[Broers, Jacobus Cornelis]
BROERS (Jacobus Cornelis) geb. te Utrecht 17 Febr. 1795, overl. te Leiden 23 Nov. 1847, was een zoon van Jacobus Cornelis Broers en Francisca Sophia de Rochefort. Reeds op jeugdigen leeftijd was het zijn wensch om in de geneeskunde te gaan studeeren; ongeveer 19 jaar oud ingeschreven als student aan de utrechtsche hoogeschool legde hij zich met voorliefde op de anatomie en chirurgie toe. Onder leiding van de Fremery en Bleuland oefende hij zich toen reeds in het maken van pathologisch-anatomische praeparaten en verkreeg daarin eene vaardigheid, die hem later in staat stelde eene verzameling aan te leggen, welke na zijn dood waardig gekeurd werd om voor het onderwijs aangekocht te worden. In 1815 maakte hij deel uit van de compagnie der utrechtsche studenten en werd door zijne makkers gekozen tot sergeantmajoor.

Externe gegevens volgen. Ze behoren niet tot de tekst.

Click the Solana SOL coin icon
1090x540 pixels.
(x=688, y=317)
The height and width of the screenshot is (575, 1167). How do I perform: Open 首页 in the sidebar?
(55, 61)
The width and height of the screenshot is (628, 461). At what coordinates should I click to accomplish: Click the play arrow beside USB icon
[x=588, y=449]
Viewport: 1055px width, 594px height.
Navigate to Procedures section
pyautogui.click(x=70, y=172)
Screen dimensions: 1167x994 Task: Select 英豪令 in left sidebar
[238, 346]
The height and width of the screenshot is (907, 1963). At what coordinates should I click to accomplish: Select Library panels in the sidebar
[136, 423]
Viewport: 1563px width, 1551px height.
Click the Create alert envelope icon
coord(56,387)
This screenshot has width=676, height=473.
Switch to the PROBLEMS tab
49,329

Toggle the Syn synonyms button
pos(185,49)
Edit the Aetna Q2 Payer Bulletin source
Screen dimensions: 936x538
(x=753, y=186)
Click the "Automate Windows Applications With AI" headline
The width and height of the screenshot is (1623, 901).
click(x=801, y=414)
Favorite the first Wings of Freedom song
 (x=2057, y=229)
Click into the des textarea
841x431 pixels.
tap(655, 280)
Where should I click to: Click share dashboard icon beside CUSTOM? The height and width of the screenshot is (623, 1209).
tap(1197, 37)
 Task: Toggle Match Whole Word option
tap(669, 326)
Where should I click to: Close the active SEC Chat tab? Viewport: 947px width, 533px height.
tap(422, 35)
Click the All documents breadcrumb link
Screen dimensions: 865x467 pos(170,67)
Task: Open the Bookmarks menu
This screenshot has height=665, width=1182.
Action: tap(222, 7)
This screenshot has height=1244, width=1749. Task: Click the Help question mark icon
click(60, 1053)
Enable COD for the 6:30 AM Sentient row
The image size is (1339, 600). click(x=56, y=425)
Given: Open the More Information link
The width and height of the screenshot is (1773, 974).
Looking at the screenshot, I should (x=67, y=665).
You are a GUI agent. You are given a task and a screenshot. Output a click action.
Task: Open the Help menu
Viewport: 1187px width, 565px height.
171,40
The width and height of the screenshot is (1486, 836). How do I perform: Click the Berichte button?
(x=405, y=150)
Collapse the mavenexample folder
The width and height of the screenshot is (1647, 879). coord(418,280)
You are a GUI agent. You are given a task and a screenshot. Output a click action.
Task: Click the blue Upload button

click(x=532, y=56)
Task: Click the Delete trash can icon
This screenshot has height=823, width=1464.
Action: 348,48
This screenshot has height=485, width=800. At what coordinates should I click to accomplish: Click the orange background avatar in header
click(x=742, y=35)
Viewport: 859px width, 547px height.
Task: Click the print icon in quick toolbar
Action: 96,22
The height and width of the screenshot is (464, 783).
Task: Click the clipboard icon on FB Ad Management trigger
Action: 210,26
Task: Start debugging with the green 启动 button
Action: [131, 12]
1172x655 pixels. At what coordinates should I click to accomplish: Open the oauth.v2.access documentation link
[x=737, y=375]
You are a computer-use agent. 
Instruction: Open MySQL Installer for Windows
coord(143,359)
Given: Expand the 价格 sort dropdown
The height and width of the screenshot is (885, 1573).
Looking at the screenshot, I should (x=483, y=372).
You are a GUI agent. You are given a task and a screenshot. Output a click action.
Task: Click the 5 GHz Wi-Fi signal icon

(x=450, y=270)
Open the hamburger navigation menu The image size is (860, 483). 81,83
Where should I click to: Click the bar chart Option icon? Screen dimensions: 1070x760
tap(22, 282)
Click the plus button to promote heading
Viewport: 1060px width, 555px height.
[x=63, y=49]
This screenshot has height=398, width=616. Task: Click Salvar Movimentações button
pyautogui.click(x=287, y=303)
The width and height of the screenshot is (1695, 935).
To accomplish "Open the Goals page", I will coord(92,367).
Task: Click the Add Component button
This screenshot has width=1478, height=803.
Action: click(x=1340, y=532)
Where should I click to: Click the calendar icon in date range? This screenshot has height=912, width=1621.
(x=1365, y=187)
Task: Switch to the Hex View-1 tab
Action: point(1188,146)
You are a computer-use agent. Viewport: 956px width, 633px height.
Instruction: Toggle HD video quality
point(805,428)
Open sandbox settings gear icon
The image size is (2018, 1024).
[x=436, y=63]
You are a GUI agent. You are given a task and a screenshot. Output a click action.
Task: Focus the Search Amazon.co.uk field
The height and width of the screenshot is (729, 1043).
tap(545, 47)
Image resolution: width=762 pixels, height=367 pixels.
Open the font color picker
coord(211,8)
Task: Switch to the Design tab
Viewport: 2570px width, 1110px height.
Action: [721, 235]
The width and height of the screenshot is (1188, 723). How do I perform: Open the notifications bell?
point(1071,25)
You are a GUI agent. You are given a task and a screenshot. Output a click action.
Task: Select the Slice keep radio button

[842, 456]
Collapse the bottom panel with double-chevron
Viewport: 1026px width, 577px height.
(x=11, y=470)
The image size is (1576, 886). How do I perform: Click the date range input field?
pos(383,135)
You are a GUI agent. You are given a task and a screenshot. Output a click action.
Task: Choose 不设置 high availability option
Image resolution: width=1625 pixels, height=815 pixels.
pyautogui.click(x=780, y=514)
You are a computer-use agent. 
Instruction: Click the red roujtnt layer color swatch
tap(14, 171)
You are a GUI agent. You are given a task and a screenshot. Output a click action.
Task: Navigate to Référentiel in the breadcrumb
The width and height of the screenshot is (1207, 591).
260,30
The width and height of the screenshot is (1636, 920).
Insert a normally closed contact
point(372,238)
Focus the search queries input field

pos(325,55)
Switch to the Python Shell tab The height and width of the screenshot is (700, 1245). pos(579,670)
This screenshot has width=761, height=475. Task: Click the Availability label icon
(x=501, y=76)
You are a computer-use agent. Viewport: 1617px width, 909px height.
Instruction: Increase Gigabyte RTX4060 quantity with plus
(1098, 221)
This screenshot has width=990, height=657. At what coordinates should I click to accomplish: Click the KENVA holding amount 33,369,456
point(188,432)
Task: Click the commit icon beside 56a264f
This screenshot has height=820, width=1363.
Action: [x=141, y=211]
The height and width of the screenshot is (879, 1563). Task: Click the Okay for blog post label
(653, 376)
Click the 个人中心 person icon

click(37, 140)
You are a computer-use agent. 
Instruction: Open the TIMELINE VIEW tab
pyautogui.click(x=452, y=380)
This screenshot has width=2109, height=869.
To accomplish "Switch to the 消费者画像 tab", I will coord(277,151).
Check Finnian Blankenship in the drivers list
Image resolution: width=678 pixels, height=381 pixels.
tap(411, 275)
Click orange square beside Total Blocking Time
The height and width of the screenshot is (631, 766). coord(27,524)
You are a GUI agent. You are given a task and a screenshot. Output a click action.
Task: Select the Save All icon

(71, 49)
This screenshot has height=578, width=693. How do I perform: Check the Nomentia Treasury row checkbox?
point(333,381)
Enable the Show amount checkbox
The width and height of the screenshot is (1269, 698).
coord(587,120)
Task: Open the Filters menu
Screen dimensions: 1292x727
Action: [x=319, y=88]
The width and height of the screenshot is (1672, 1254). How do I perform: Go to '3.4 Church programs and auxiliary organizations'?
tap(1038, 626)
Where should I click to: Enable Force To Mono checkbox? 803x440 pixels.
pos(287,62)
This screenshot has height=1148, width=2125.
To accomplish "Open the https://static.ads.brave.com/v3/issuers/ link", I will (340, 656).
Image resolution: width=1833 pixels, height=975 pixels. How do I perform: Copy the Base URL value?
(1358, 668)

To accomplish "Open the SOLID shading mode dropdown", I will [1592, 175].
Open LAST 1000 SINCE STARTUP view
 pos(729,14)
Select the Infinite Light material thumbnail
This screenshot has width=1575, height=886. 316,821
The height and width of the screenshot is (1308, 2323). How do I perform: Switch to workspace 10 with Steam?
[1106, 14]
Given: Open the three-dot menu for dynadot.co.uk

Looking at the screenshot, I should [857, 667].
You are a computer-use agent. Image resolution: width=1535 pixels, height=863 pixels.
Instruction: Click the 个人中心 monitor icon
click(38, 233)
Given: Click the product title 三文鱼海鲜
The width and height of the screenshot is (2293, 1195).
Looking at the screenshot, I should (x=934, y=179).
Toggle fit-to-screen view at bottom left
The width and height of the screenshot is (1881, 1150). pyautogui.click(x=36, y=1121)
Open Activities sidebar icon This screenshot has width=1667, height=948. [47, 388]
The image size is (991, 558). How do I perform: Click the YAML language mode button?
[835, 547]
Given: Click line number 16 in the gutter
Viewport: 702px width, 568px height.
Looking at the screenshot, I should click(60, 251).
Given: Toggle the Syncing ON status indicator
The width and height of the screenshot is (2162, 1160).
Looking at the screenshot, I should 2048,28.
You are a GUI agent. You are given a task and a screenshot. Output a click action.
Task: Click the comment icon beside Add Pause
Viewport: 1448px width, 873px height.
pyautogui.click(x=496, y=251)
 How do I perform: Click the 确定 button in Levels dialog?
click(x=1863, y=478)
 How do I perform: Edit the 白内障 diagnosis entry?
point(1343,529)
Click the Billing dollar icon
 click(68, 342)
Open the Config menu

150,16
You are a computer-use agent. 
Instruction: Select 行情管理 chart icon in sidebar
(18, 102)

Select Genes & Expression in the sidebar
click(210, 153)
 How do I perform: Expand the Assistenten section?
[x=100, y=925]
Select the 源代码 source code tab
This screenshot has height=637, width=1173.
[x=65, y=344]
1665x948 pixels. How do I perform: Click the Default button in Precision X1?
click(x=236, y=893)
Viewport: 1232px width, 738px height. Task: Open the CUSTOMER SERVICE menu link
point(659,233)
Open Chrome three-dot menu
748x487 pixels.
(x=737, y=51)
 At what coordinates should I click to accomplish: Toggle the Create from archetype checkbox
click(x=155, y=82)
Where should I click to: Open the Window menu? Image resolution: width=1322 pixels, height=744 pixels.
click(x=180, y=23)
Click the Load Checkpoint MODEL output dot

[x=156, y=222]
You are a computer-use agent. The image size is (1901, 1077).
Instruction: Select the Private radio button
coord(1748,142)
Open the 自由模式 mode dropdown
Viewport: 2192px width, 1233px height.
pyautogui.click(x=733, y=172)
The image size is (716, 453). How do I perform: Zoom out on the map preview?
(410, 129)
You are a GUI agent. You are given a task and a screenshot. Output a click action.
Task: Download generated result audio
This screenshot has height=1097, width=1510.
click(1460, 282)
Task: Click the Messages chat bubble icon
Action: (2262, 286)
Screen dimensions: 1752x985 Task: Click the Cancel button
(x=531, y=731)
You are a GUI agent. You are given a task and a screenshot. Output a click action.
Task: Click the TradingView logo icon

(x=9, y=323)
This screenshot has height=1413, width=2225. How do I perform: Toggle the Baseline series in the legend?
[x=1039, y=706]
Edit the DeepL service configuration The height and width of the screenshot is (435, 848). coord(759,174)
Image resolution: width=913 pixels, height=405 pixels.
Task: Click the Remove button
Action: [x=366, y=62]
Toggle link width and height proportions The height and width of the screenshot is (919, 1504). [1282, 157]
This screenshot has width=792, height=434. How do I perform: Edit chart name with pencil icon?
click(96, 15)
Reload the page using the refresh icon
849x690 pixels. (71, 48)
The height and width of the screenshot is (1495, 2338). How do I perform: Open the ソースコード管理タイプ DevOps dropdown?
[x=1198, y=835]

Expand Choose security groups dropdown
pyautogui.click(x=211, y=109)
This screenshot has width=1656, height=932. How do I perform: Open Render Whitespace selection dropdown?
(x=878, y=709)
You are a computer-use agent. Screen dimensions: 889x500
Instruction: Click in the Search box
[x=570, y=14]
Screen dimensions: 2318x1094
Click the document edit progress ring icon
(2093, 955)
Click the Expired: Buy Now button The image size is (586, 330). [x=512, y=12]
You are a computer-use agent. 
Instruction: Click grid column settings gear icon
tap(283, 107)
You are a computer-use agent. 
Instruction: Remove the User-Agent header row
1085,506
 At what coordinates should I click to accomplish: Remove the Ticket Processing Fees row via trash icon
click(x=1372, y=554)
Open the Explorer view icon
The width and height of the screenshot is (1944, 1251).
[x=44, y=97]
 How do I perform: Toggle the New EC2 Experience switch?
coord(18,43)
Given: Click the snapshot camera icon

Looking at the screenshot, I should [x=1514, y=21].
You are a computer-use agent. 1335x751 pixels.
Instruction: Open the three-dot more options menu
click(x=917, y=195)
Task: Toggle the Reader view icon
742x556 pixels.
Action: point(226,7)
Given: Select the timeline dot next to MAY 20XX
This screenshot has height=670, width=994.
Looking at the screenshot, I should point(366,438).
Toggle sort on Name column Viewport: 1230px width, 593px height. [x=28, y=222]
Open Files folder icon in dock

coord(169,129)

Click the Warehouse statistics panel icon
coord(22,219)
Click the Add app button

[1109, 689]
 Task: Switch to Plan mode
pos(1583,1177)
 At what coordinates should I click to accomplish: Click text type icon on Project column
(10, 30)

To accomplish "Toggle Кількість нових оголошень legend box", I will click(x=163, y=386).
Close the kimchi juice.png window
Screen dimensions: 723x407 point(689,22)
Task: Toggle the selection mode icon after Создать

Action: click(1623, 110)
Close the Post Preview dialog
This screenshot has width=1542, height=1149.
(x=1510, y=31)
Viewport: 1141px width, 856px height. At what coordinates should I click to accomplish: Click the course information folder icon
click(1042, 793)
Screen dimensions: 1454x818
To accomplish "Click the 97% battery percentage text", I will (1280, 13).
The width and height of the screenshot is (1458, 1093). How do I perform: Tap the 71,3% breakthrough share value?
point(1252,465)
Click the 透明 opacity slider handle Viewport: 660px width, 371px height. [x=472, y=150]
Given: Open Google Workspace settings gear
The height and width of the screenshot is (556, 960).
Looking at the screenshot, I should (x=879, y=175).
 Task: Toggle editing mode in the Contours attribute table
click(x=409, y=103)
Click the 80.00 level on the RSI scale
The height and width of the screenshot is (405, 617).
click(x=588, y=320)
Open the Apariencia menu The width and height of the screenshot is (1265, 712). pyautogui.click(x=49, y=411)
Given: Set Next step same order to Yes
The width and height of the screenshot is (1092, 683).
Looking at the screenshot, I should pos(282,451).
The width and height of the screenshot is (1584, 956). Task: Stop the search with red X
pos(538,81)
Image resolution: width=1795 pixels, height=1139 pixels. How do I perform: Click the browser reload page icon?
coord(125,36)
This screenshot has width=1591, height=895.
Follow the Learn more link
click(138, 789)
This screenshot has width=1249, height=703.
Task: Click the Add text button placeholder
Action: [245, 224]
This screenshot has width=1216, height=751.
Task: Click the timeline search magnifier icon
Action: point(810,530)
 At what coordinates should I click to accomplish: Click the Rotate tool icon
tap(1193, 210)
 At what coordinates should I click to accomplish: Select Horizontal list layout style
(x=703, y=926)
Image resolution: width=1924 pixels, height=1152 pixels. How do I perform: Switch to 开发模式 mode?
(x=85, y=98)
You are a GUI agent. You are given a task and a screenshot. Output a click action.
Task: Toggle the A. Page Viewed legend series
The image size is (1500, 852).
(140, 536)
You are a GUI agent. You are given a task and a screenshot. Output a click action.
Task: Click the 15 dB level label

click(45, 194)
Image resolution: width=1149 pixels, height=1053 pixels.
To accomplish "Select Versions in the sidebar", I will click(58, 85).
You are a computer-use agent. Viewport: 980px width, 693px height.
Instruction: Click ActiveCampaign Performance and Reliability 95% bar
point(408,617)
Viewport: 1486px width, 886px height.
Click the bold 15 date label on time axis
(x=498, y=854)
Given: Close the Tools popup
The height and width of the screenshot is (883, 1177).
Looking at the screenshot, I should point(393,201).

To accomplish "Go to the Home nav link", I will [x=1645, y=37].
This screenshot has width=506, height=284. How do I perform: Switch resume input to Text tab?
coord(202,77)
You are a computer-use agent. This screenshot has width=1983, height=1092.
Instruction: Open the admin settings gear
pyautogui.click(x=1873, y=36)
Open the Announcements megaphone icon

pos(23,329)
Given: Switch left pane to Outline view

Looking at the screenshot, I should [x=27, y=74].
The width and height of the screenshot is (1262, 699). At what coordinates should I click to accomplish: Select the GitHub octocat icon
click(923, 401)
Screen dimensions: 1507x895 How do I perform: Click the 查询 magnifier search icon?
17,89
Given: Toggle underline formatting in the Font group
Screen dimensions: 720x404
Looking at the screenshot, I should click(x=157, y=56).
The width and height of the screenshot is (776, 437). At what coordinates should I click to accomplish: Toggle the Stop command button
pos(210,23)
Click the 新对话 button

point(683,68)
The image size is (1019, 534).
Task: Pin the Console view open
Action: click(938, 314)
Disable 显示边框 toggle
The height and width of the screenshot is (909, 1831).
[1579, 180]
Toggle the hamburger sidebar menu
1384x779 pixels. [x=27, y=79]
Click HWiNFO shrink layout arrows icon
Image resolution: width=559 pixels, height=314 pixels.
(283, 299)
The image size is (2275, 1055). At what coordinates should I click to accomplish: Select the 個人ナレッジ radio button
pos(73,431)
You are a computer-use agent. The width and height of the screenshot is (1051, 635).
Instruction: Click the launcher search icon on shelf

Op 2 Apr. 1818 werd hij te Utrecht met goud bekroond voor de beantwoording van eene prijsvraag, en 18 Nov. d.a.v. promoveerde hij op eene dissertatie de Causis cur laesionibus capitis, quae initio haud periculosae videbantur, frequenter sero symptomata gravida in mortem desinentia accedunt. Hierop maakte hij eene buitenlandsche studiereis voornamelijk naar Parijs en vestigde zich daarna als geneesheer te Zeist. In 1826 benoemd tot hoogleeraar in de heel- en verloskunde aan de leidsche hoogeschool, aan vaardde hij deze betrekking op 2 Dec. met het uitspreken eener rede de Chirurgiae studio cum cultu et humanitate conjungendo.
Hij huwde te Utrecht 14 Febr. 1822 met Geertruida van Pesch, die 21 Juni 1838 te Leiden overleed. 20 Aug. 1840 hertrouwde hij te Hof van Delft met Cornelia Margaretha Maquelyn, geb. te Delft 23 Dec. 1801 en overl. te Doorn 4 Jan. 1880, dochter van zijnen leidschen ambtgenoot Michiel Jacobus en Petronella Johanna van Egmond.
Van hoeveel belang hij voor zijn onderwijs in de beide vakken, de klinische behandelingen der ziektegevallen rekende, kan blijken uit de woorden, waarmede hij aanvangt het Kort verslag van de zieken en kraamvrouwen, welke in het afgeloopen jaar in het Academisch ziekenhuis zijn waargenomen, voorkomende in de Geneeskundige Bijdragen onder red. van C. Pruys van der Hoeven, J. Logger, C.G.C. Reinwardt en G. Salomon, IIe deel 2e stuk. (Rott. 1828). Zijn portret is door J. Erxleben op steen geteekend.
Zie: P.H. Simon Thomas, Het verloskundig onderwijs aan de Leidsche Hoogeschool, gedurende het tijdvak 1791-1900 (Leid. 1909) met portret en bibliographie.